PAPUA – Pasca-masuknya tentara Papua Nugini (PNG) ke wilayah Indonesia pada 7 Agustus 2015, tepatnya di Kampung Yakyu, Distrik Sota, Kabupaten Merauke, Papua, TNI langsung meningkatkan pengamanan. Hal itu dilakukan dengan cara mendirikan pos pengamanan berisi anggota yang tergabung dalam pasukan pengamanan perbatasan.
"Pendirian pos di Kampung Yakyu dilakukan setelah terjadinya kasus tersebut," ujar Dandrem 174 Merauke Brigjen TNI Supartodi, Jumat (14/8/2015).

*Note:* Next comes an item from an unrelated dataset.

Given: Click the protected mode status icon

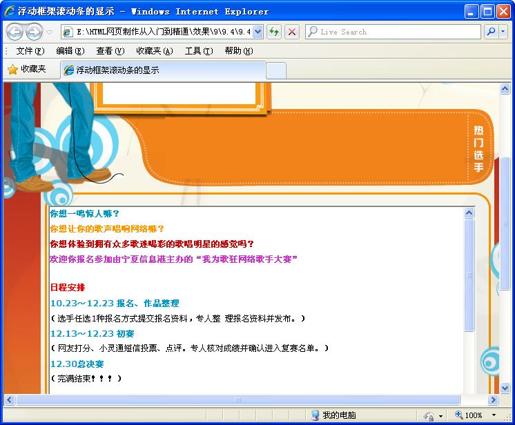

Tentara PNG datang ke kampung yang dihuni 11 kepala keluarga atau sekitar 70 jiwa itu dengan membawa bahan makanan dan diberikan kepada warga setempat.
“Padahal sejak Juli lalu, Pemkab Merauke sudah mendata dan memberi tanda pengenal yang membuktikan bahwa warga di sana merupakan warga negara Indonesia (WNI),” tuturnya.
Ketika ditanya tentang adanya laporan penurunan bendera Merah Putih yang dilakukan tentara PNG, Supartodi belum bisa memastikan benar atau tidak informasi itu. "Belum ada pernyataan di lapangan tentang benar atau tidaknya laporan tersebut," katanya.